━━ EXCERPT PROVIDED

Oban is one of the biggest towns on the west coast of Scotland. It's a major transport hub but still has a charming and small-town feel that makes it one of the top holiday destinations in Scotland.

In Scot's Gaelic, Oban is called An t-Òban, which means The Little Bay. The sheltered harbour is always filled with fishing boats, yachts and ferries.

Known asThe Gateway to the Isles because of its excellent ferry links to the many islands of the Inner Hebrides, Oban is the start of many island-hopping itineraries. It's by far the best-connected town on the west coast with a railway station, multiple ferry routes and major roads heading north, east and south.

As well as being a stepping off point for longer trips to the Hebrides, Oban is a great base for day trips out to the islands.

Although some people pass through Oban quickly on their way out to the islands, it's worth staying and exploring for a day or two. There's plenty to do all year round and lots of beautiful scenery nearby.

The Tartan Road's headquarters are just outside of town, so we know the local area really well. If you have any questions about Oban or the surrounding area, please feel free to ask us on Twitter or Facebook. If you would like to incorporate Oban into your tour of the west coast of Scotland, just send us an enquiry.

Image: Unsplash / Nancy Hann

Relive the past at Dunollie Castle

Dunollie Castle (Caisteal Dhùn Ollaigh in Scots Gaelic) was built in the early Middle Ages, when Oban was the centre of the ancient Kingdom of Dál Riata. Some of the earliest written histories about this area record that Dunollie was attacked and burned down three times - in 686, 698, and in 701. It was then rebuilt in 714 by Selbach mac Ferchair, the same King of Dál Riata who burnt it down 13 years earlier!

━━━━
━━ PROVIDED MATERIAL

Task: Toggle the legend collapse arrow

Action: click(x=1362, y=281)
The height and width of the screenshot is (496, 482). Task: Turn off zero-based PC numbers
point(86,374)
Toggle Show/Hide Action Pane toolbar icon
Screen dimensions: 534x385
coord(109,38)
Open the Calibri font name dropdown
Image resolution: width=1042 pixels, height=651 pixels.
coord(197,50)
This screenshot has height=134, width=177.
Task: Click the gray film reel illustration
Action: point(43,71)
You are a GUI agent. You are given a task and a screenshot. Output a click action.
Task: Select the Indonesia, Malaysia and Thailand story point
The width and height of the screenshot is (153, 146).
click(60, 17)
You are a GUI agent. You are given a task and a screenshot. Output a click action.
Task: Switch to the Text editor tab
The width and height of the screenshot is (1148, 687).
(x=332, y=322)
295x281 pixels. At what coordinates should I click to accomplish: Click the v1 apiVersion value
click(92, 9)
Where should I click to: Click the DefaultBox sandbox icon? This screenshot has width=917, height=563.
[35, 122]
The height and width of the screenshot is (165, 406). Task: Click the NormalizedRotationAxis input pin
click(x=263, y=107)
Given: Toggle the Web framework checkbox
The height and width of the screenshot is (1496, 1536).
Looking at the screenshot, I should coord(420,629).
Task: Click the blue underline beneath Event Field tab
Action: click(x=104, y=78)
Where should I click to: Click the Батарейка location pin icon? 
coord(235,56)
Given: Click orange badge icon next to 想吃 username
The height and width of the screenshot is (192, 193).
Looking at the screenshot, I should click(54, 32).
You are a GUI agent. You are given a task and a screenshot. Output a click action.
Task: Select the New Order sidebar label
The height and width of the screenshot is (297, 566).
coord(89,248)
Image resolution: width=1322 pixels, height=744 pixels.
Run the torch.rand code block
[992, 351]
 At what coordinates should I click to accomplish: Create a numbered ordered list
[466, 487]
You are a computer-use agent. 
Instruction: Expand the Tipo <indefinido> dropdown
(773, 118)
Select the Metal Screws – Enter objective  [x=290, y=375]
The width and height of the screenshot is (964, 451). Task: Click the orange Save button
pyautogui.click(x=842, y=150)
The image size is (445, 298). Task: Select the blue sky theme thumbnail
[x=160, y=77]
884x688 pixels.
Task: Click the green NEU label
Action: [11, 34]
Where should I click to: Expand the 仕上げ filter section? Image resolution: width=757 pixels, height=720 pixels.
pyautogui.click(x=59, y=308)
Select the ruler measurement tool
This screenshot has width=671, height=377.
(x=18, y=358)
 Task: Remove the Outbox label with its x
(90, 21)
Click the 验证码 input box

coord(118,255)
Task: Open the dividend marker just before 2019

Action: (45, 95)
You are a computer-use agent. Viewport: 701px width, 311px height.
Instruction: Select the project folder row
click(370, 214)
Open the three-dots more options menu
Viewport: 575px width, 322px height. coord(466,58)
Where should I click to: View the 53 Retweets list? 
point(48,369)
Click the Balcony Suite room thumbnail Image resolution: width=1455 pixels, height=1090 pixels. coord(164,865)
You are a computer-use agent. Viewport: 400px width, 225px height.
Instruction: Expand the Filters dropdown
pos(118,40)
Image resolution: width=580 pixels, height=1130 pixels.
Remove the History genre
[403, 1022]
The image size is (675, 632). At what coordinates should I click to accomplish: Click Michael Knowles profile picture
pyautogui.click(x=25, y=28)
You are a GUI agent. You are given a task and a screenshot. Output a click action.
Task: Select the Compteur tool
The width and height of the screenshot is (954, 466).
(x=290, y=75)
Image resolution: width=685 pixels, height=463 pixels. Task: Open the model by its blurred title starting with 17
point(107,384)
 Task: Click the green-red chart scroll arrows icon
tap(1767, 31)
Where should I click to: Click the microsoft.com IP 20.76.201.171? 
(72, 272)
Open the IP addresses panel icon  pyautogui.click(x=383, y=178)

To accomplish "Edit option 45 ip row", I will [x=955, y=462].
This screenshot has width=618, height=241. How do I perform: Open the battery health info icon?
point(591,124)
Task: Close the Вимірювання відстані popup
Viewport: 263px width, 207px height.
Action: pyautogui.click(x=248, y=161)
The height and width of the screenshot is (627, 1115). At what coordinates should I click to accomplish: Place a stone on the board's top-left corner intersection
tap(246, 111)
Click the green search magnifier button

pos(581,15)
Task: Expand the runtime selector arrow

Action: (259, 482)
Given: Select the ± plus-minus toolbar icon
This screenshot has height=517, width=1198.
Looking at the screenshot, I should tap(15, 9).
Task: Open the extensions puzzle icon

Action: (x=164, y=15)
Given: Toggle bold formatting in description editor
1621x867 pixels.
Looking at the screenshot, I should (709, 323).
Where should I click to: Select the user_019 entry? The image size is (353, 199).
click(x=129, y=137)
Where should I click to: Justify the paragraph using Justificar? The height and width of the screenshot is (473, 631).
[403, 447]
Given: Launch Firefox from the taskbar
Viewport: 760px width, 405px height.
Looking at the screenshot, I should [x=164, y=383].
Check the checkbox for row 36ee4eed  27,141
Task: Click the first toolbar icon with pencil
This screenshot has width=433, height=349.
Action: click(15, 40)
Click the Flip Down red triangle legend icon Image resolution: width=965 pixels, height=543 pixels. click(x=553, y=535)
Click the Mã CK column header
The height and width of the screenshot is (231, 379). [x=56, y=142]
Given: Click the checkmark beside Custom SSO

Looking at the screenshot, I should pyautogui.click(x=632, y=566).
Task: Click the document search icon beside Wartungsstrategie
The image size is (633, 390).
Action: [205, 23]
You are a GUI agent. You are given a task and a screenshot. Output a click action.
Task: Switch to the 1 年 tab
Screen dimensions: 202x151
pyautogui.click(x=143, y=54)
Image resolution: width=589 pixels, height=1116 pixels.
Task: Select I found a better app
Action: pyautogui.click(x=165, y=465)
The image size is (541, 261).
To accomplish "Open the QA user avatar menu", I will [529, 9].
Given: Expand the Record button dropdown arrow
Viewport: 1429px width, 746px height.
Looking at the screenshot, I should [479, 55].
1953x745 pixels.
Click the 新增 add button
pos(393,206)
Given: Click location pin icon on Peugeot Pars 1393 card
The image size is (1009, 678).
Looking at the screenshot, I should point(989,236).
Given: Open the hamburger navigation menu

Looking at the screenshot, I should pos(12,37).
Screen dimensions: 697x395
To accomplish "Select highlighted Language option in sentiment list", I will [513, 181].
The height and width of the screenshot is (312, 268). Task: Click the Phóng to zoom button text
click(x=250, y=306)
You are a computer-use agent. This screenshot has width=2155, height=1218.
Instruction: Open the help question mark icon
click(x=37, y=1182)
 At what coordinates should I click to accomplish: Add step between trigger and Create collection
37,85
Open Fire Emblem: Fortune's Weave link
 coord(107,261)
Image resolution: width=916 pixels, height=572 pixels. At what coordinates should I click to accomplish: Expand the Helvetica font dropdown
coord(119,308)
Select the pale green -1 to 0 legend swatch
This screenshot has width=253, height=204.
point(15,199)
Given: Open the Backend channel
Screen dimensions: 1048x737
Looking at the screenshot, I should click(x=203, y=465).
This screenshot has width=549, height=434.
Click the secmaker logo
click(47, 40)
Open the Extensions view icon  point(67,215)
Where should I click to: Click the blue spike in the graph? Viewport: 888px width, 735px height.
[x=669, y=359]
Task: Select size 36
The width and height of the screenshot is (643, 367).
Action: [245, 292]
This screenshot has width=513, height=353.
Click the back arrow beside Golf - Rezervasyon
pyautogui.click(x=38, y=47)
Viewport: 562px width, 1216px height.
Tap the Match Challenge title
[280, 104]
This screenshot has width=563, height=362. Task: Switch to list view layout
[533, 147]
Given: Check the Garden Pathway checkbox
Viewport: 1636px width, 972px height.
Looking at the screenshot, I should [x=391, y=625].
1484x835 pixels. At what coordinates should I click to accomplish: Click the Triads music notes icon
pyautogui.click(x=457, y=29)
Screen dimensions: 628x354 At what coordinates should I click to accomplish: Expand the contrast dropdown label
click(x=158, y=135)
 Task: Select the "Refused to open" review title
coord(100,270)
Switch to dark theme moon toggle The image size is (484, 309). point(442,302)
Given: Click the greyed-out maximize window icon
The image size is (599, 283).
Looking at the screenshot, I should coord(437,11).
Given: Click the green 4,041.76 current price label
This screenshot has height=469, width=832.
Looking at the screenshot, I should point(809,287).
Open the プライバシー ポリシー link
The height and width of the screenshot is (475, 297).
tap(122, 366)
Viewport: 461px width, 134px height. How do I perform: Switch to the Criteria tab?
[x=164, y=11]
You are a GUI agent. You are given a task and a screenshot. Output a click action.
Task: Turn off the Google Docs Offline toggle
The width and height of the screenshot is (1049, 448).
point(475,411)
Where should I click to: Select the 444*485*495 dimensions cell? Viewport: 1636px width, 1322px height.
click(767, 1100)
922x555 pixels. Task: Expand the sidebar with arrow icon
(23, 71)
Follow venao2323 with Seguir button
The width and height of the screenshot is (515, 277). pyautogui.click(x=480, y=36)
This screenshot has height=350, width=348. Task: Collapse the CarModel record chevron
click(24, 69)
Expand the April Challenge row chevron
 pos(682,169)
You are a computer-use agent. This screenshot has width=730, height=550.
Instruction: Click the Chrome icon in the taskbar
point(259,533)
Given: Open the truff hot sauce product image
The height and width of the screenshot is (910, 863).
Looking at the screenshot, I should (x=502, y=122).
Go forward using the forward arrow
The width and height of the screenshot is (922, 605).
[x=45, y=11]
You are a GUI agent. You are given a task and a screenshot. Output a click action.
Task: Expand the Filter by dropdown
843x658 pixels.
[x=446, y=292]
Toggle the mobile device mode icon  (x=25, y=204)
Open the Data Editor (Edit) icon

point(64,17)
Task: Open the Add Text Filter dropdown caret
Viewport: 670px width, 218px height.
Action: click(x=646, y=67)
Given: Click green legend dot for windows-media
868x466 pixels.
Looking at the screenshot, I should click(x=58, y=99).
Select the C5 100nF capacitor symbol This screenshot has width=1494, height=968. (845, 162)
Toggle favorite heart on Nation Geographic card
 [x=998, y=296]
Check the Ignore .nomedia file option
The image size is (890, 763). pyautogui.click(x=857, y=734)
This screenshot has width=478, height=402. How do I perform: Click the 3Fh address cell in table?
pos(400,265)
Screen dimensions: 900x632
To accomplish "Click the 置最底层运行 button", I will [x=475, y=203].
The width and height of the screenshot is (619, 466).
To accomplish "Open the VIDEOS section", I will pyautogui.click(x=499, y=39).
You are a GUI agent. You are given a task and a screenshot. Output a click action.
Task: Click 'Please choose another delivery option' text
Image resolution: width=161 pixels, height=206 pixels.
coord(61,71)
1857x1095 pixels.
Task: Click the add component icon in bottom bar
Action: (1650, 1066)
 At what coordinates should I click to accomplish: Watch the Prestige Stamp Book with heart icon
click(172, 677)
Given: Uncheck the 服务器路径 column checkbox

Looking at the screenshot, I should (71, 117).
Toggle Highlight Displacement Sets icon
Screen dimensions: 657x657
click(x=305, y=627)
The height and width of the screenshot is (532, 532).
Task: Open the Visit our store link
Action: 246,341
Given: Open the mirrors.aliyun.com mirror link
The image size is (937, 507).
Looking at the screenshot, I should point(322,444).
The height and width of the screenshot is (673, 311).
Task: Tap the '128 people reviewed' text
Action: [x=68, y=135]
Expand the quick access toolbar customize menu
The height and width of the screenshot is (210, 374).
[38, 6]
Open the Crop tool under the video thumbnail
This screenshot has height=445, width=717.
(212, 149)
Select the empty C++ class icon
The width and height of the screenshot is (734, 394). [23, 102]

━━━━

[INSTRUCTIONS]
A - Translate this sentence from the Oban passage into Spanish: "The sheltered harbour is always filled with fishing boats, yachts and ferries."
B - Extend the Oban passage by continuing it from its final sentence about Dunollie Castle.
These lines come from a different source than the Oban passage.

[PER-TASK ANSWERS]
A - El puerto resguardado siempre está lleno de barcos pesqueros, yates y transbordadores.

B -
Later on, the area was part of the Kingdom of the Isles, ruled over by the Viking-Scots King Somerled. His son Dougall founded the Clan MacDougall and ruled over most of what is now Argyll and many of the islands in the mid 12th century.

The castle has been rebuilt many times over the years - the existing ruins are from the 15th century. In 1746, after the Jacobite rebellion, the MacDougalls left the castle and built Dunollie House just down the hill.

These days, the castle is open to visitors and there is an excellent cafe. We recommend the excellent Kingdom of Dalriada tour, where visitors learn about the Vikings and the Jacobites, and even get to try their hand at butter churning before enjoying afternoon tea at the cafe thrown in.

Sample a dram at Oban Whisky Distillery

Oban Distillery was founded in 1794 - before there was even a big town here. It's one of the oldest and smallest distilleries in Scotland, with only two pot stills.

These days, a small range of single malt whiskies is produced here in a "West Highland" style - with a flavour that's halfway between the smoky style from the Islands and the lighter malts of the Highlands. Our personal favourite is their Little Bay bottling - with a liquorice nose, lots of honey, ginger and salt flavours and a complex dry finish.

The distillery offers an excellent guided whisky tour, where you can see the whole distilling process and try two of their whiskies at the end (take-away samples are available as well, especially useful if you're driving!). We can also organise bespoke distillery tours if you want to go deeper and learn more.

Finally, the distillery has a whisky tasting bar with malts from all around Scotland.

If you want to buy a bottle of whisky, the best whisky shop in Oban is actually just across the road from the distillery at Oban Whisky and Fine Wines - they also sell online and can deliver to your home anywhere in the world.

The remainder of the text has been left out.